Segment Start: RECORDS FOR PROCESSING

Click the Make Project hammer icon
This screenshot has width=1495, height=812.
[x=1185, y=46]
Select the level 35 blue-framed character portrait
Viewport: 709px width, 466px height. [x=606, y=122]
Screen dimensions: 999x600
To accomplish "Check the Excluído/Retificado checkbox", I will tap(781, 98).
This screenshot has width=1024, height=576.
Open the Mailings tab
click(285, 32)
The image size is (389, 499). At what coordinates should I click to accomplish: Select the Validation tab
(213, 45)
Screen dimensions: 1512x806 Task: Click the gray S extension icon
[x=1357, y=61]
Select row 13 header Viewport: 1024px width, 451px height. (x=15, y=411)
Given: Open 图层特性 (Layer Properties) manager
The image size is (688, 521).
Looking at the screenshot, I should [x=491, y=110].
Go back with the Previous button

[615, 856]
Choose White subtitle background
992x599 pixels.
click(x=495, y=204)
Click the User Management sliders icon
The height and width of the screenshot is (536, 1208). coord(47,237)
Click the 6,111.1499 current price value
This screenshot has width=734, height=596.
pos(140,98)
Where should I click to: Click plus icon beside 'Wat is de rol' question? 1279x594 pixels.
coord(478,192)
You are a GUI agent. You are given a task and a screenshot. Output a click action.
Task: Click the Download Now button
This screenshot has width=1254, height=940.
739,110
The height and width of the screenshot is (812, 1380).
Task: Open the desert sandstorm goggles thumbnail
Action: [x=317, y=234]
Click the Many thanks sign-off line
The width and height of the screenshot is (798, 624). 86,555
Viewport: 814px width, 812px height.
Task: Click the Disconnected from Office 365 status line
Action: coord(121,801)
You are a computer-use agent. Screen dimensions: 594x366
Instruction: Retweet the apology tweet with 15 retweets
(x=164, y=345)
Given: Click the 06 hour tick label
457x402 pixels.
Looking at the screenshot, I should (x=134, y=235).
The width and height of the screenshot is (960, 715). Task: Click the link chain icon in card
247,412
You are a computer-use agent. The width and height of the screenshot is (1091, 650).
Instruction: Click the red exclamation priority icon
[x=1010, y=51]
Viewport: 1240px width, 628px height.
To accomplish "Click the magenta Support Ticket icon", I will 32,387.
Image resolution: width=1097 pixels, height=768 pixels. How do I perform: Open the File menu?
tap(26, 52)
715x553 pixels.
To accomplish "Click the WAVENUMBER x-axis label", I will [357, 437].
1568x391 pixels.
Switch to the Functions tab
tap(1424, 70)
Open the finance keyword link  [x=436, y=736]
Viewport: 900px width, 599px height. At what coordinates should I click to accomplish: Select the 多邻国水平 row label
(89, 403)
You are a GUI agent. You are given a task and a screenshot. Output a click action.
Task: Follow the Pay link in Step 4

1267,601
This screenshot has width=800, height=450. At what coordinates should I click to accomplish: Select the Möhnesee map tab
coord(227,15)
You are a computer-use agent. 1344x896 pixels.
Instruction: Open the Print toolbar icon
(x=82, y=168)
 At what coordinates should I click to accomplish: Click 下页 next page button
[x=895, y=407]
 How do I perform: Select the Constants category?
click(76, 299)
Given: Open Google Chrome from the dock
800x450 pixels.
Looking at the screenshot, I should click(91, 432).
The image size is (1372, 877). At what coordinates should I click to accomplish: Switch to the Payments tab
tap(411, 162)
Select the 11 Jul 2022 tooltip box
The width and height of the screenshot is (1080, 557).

Segment End: RECORDS FOR PROCESSING

WHAT YOU SHOULD DO: Return the opening line of the data and every line after it through the line containing "You are a computer-use agent. The", please, exactly as written and with nothing added.

TASK OUTPUT:
Click the Make Project hammer icon
This screenshot has width=1495, height=812.
[x=1185, y=46]
Select the level 35 blue-framed character portrait
Viewport: 709px width, 466px height. [x=606, y=122]
Screen dimensions: 999x600
To accomplish "Check the Excluído/Retificado checkbox", I will tap(781, 98).
This screenshot has width=1024, height=576.
Open the Mailings tab
click(285, 32)
The image size is (389, 499). At what coordinates should I click to accomplish: Select the Validation tab
(213, 45)
Screen dimensions: 1512x806 Task: Click the gray S extension icon
[x=1357, y=61]
Select row 13 header Viewport: 1024px width, 451px height. (x=15, y=411)
Given: Open 图层特性 (Layer Properties) manager
The image size is (688, 521).
Looking at the screenshot, I should [x=491, y=110].
Go back with the Previous button

[615, 856]
Choose White subtitle background
992x599 pixels.
click(x=495, y=204)
Click the User Management sliders icon
The height and width of the screenshot is (536, 1208). coord(47,237)
Click the 6,111.1499 current price value
This screenshot has width=734, height=596.
pos(140,98)
Where should I click to: Click plus icon beside 'Wat is de rol' question? 1279x594 pixels.
coord(478,192)
You are a GUI agent. You are given a task and a screenshot. Output a click action.
Task: Click the Download Now button
This screenshot has width=1254, height=940.
739,110
The height and width of the screenshot is (812, 1380).
Task: Open the desert sandstorm goggles thumbnail
Action: [x=317, y=234]
Click the Many thanks sign-off line
The width and height of the screenshot is (798, 624). 86,555
Viewport: 814px width, 812px height.
Task: Click the Disconnected from Office 365 status line
Action: coord(121,801)
You are a computer-use agent. Screen dimensions: 594x366
Instruction: Retweet the apology tweet with 15 retweets
(x=164, y=345)
Given: Click the 06 hour tick label
457x402 pixels.
Looking at the screenshot, I should (x=134, y=235).
The width and height of the screenshot is (960, 715). Task: Click the link chain icon in card
247,412
You are a computer-use agent. The width and height of the screenshot is (1091, 650).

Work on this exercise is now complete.